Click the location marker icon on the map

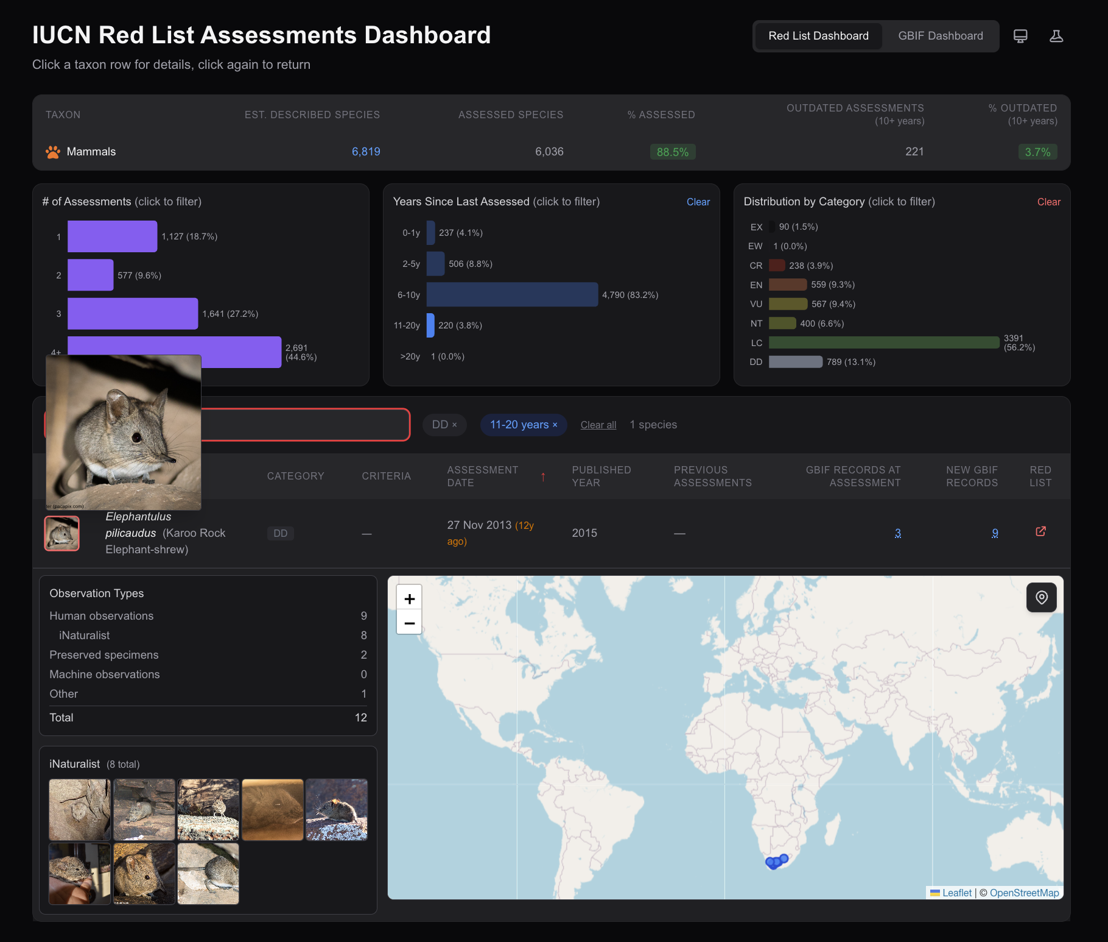click(x=1041, y=598)
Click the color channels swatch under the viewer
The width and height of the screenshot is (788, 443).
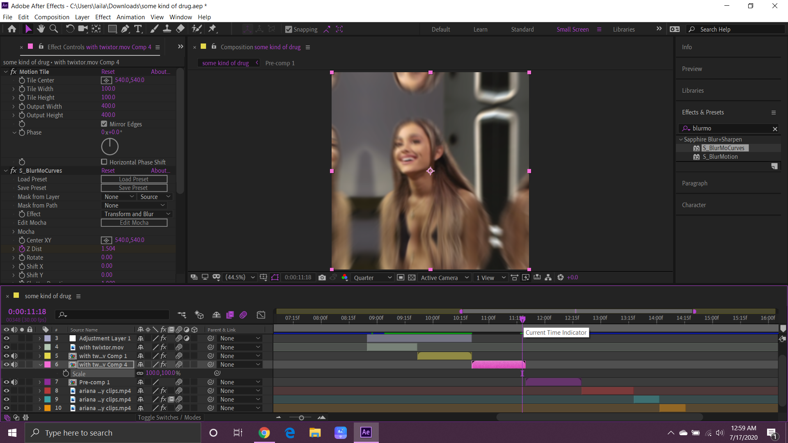tap(345, 277)
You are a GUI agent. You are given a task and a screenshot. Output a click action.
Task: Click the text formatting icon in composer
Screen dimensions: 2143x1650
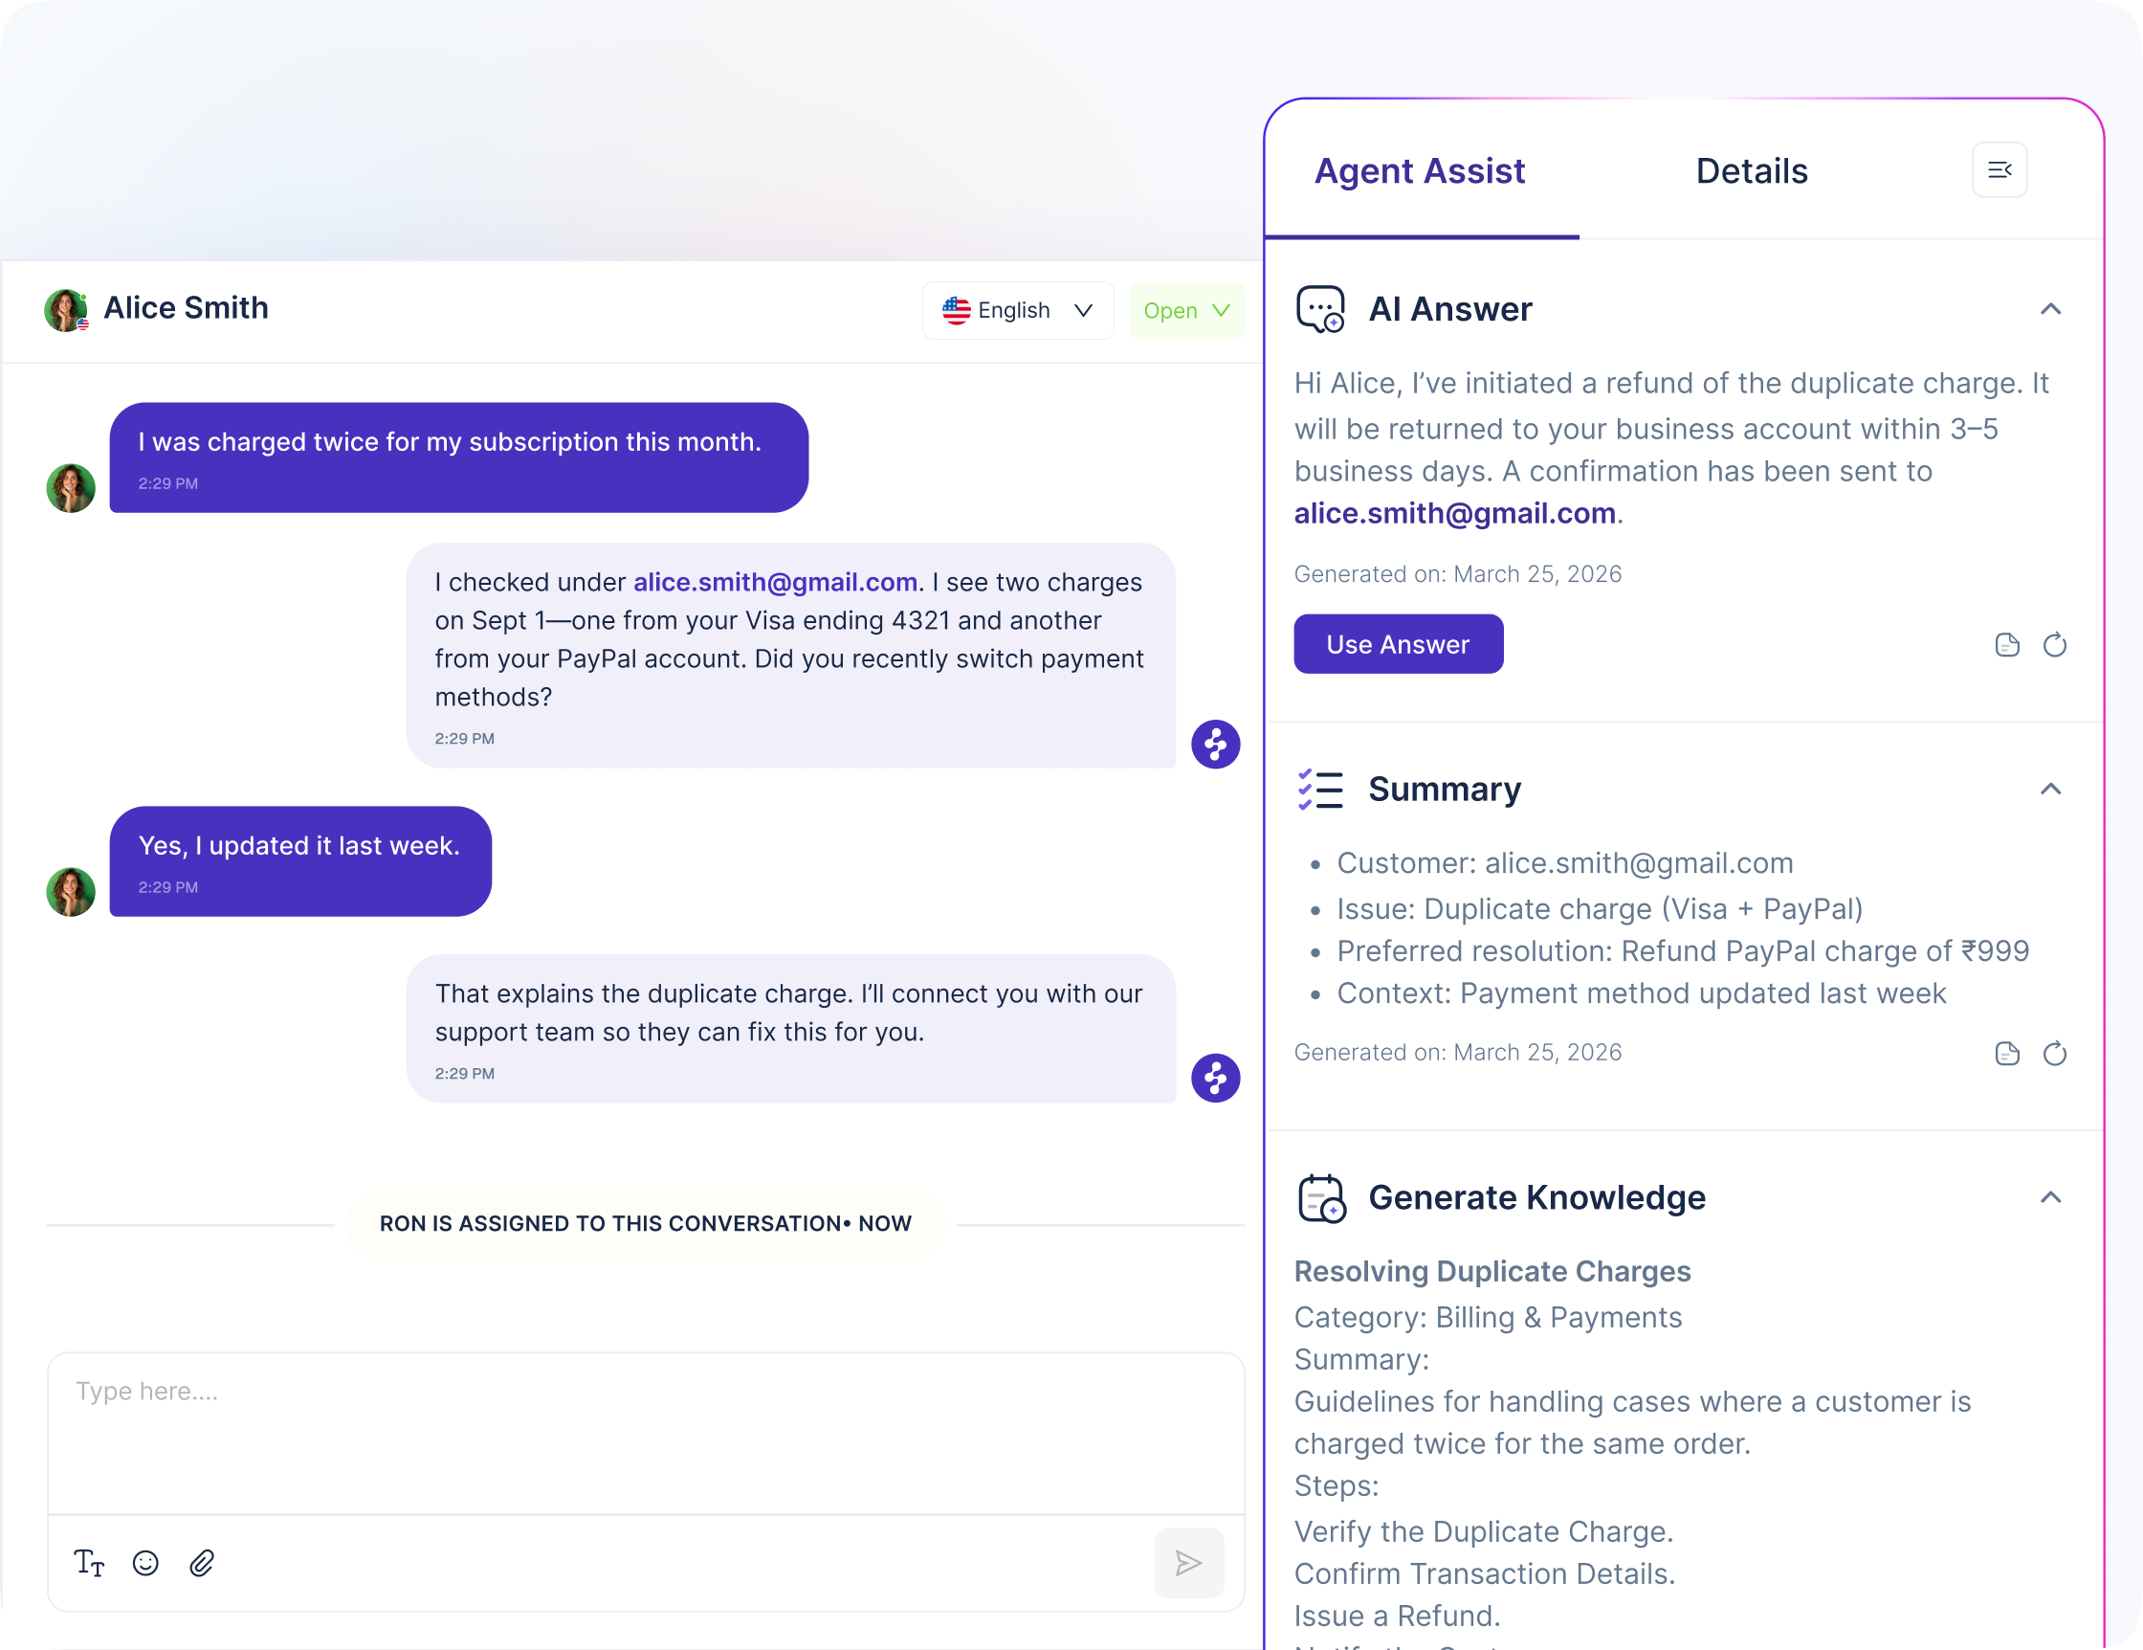pyautogui.click(x=89, y=1563)
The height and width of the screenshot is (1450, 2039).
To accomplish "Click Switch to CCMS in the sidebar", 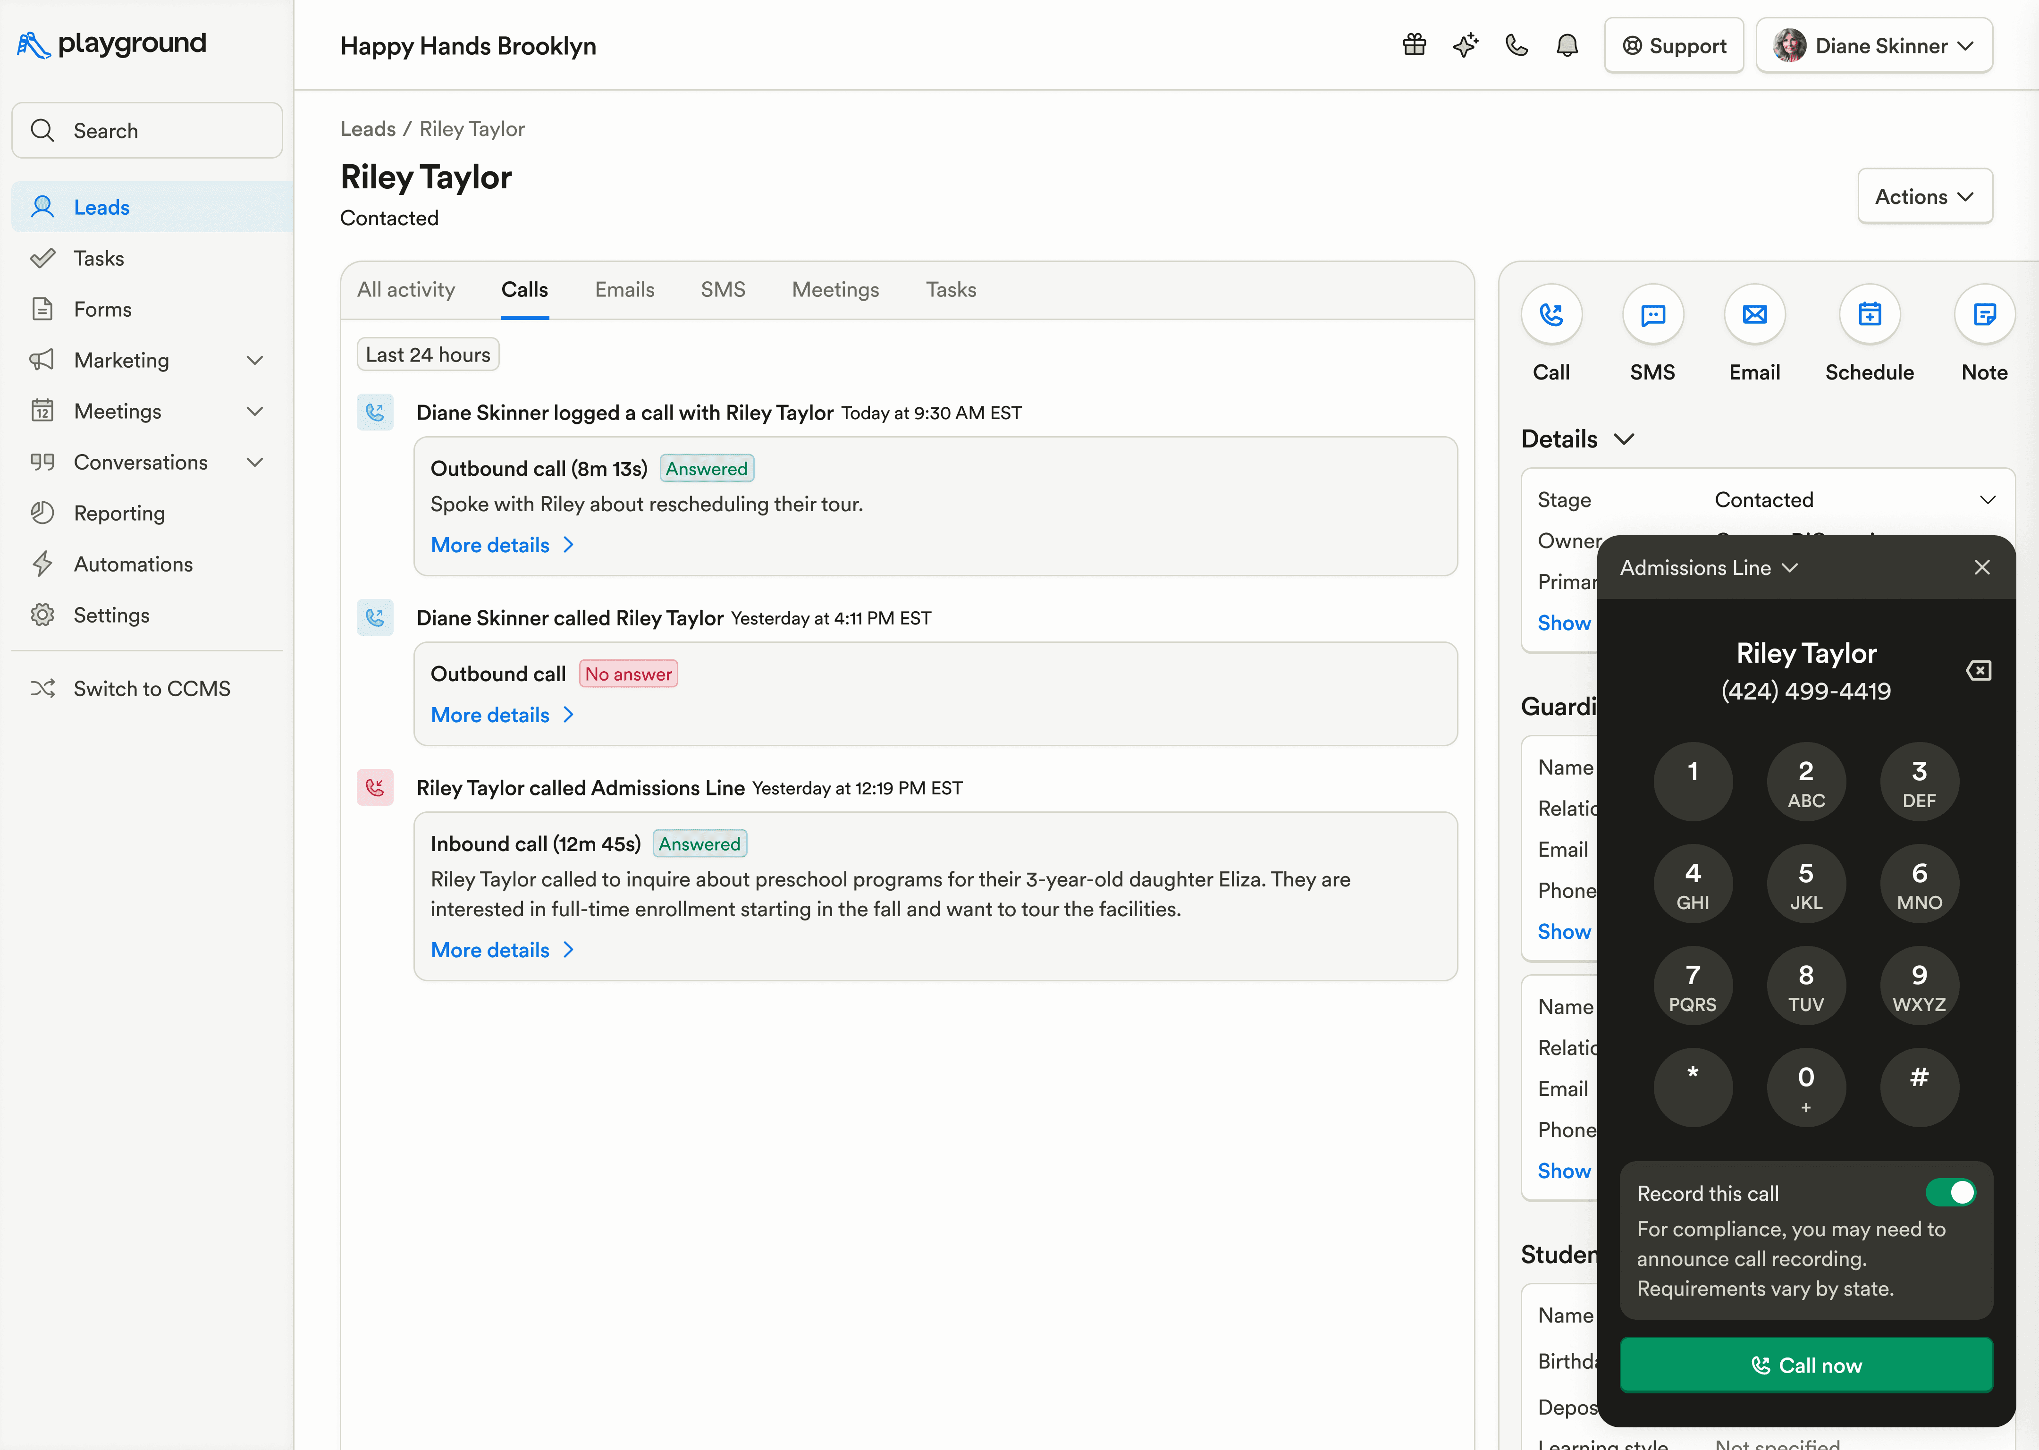I will (x=152, y=688).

About this task »
Begin with the first line of the records and repeat every line up to the one with "The height and", counting that line too. Pictures are not part of the copy.

Completed exercise »
Click the location marker icon on the map

click(x=1041, y=598)
Click the color channels swatch under the viewer
The width and height of the screenshot is (788, 443).
tap(345, 277)
You are a GUI agent. You are given a task and a screenshot. Output a click action.
Task: Click the text formatting icon in composer
Screen dimensions: 2143x1650
pyautogui.click(x=89, y=1563)
The height and width of the screenshot is (1450, 2039).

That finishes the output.